The average rate on a 30-year fixed mortgage fell to 4.43 percent, the lowest in data going back to 1990, from 4.55 percent the prior week.
At the current rate, monthly payments for each $100,000 of a loan would be about $503, or $42 less than a year ago when the rate was 5.14 percent.
The average rate on a 15-year fixed loan fell to 3.88 percent from 3.91 percent, even as the rate on a one-year adjustable climbed to 6.95 percent from 6.84 percent.
More Refinancing
The share of applicants seeking to refinance a loan rose to 82.9 percent, the highest since January 2009, from 82.4 percent the prior week, today’s report showed.
The homebuyers tax credit required purchasers sign a contract by April 30 and close transactions by June 30. While the deadline for completion was moved to Sept. 30, there was a rush to close ahead of the initial expiration date, and house purchases are slumping.
Sales of new homes fell 12 percent in July to the lowest level since records began in 1963, data from the Commerce Department showed.
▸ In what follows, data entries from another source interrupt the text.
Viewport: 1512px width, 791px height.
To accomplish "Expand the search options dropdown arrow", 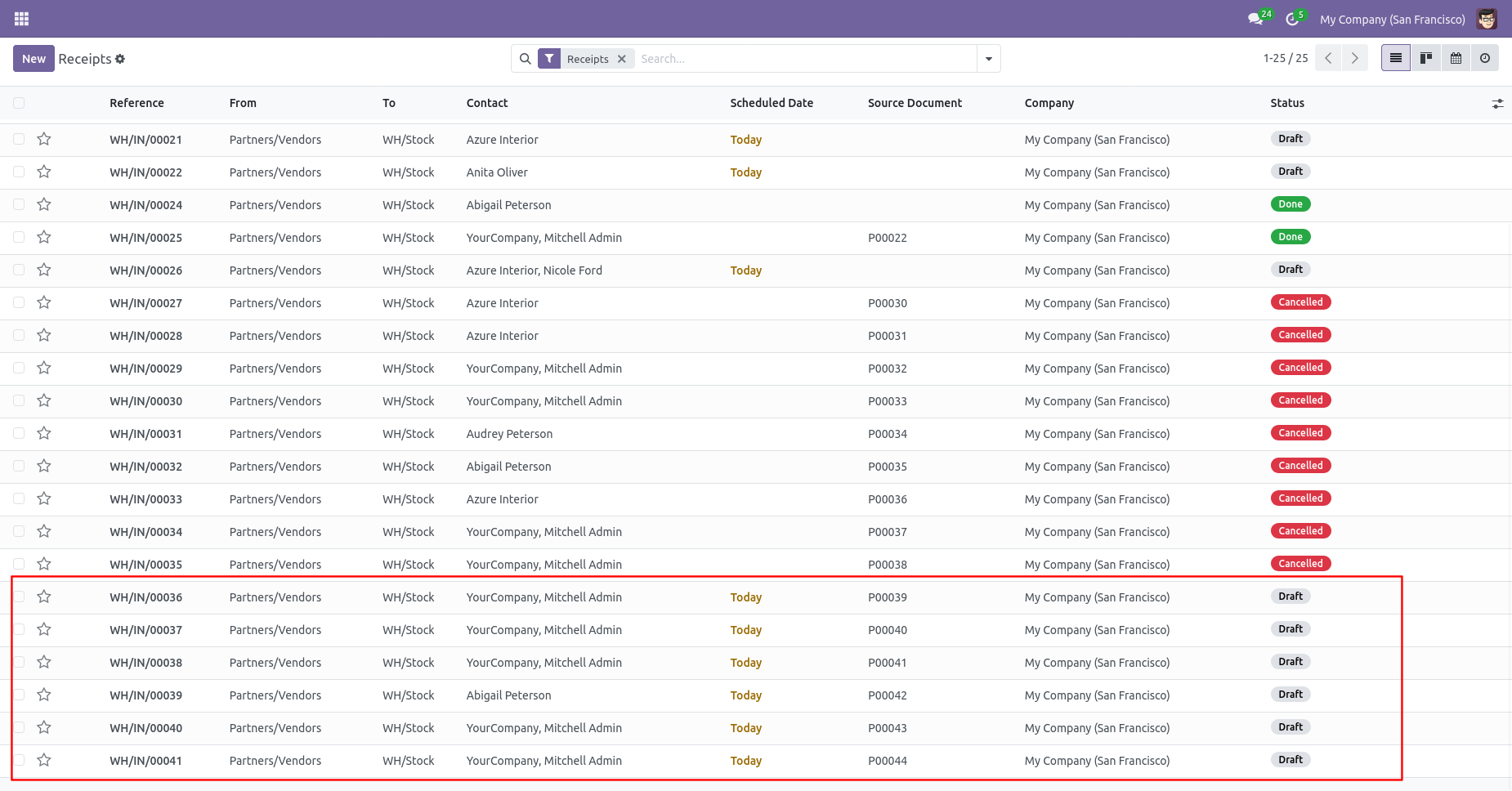I will point(989,59).
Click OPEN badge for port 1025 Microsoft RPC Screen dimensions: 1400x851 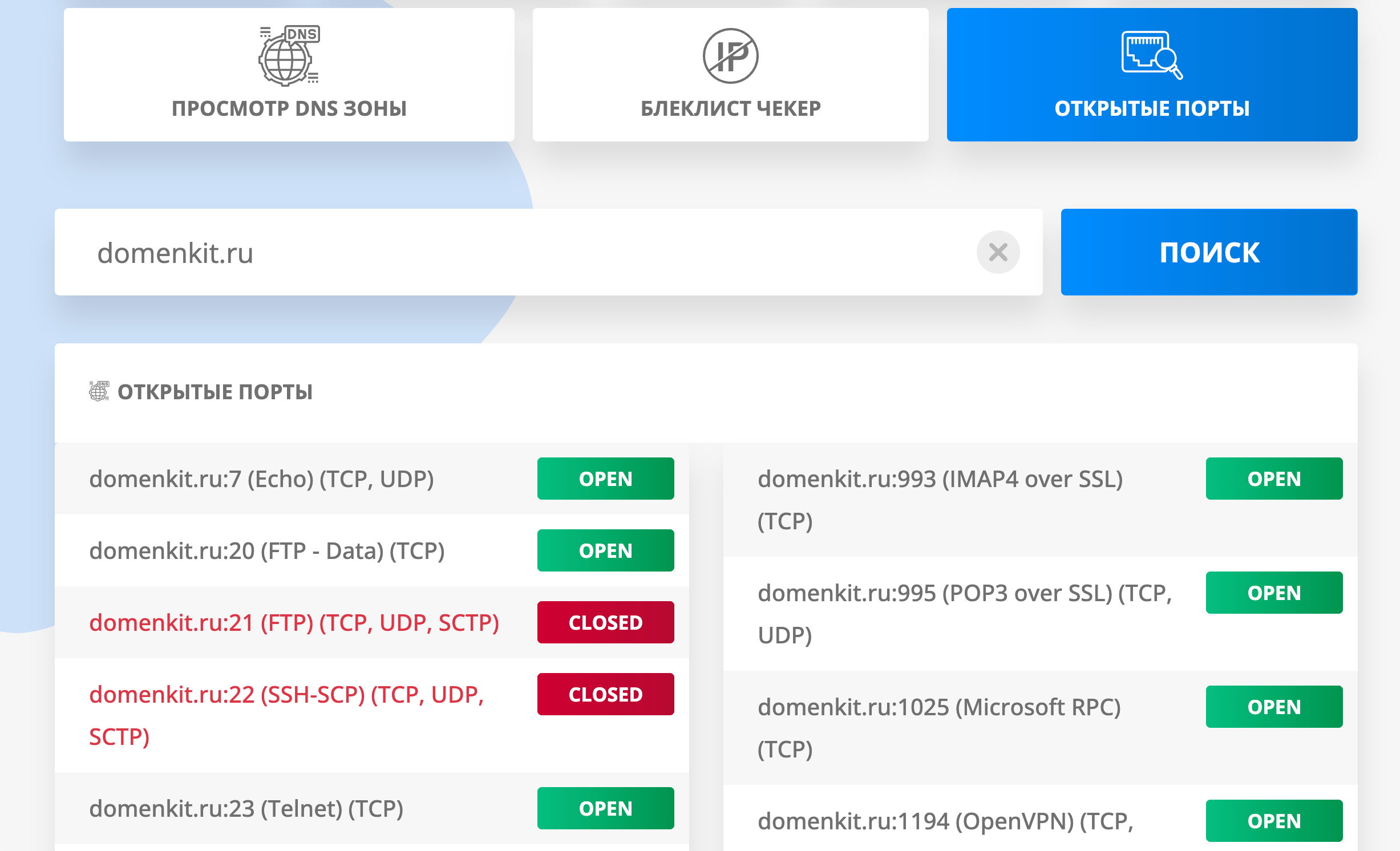coord(1273,707)
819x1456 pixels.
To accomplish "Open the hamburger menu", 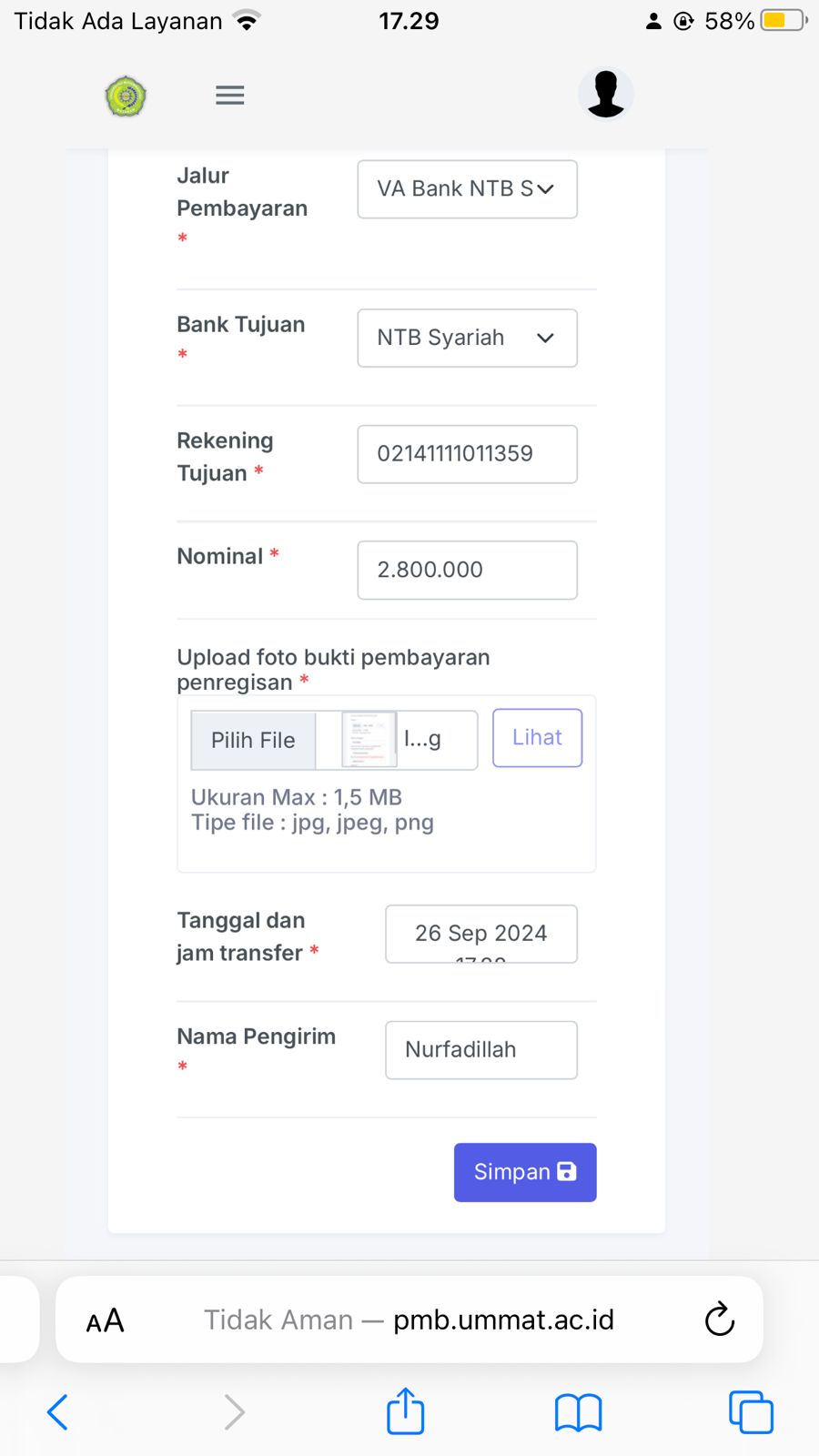I will click(x=229, y=95).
Sales of existing homes plunged 27 percent to the slowest annual pace in records dating to 1999, the National Association of Realtors reported.
A report yesterday showed the S&P/Case-Shiller index of property values in 20 U.S. cities rose more than forecast in June from a year earlier, reflecting the influence of the tax incentive. Even so, the pullback in demand since its expiration may weigh on prices in coming months.
Administration’s Plans
The Obama administration plans to offer $1 billion in zero- interest loans to help homeowners who’ve lost income avoid foreclosure as part of $3 billion in additional aid targeting economically distressed areas.
Minutes of the Federal Reserve’s Aug. 10 meeting, released yesterday, showed while policy makers recognized that housing likely “had bottomed out,” large inventories of vacant and unsold homes and continuing foreclosures would increase the number of houses for sale and damp construction. That indicated “a sustained upturn from very low levels was not imminent,” they said.